Somebody who truly knows about film/art help me out here: I've been stuck a lot on the film Joker (2019). Thing is, I watched the movie when it came out. In a really good movie theater, very good sound system for that OST and I was severely depressed at the time. All this to say, I had an amazing, approaching psychedelic experience. Saying that I thought the movie was good would be an understatement. I felt like I was entering into some kind of strange but exultant nihilistic communion with the universe through how much I unironically related with the hyper-alienation of the protagonist, the instinct displayed against the status quo, and the fact they have a pseudo-anti-neoliberalism message only enhanced it even more.

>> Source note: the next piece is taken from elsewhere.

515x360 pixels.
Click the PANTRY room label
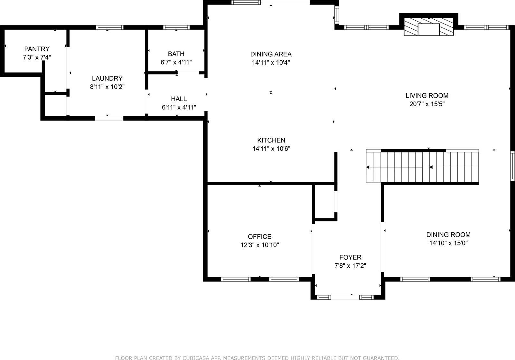coord(37,49)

However, I have been watching movies for a long time. I have a basic grasp of movies as art or as a display of a genuine artistic vision. I have acquired some media and textual comprehension through experience and some of the classes I took in Uni. I understand there's a difference between subjective experience and objective reality. And the more I thought of it, the more I realized it objectively wasn't that good. Phoenix's performance was stupendous, the OST was excellent and combined with the visuals pretty well, and the production design choice of mimicking the Taxi Driver aesthetic was a good one. But apart from that, it's the epitome of the "we live in a society" meme. It portrays tragic "amounts" of alienation but doesn't add anything new to it or add any subtlety, it bandwagons of a lot of the ephemeral contemporaneous imagery of incels and whatnot. It's a manifesto of endless self-pity and inertia justified through the despair of the late-stage capitalist subject and the anti-neoliberalism is fucking razor thin. My question is: how do I deal with this huge contradiction between my subjective experience and my objective reasoning? Honestly kinda breaks my heart to be cynical about the movie but I also don't wanna be a rube who unironically thinks this movie is somehow dangerous or controversial in any meaningful way.
Sorry if it's a self-indulgent long post, but I just felt like writing it down.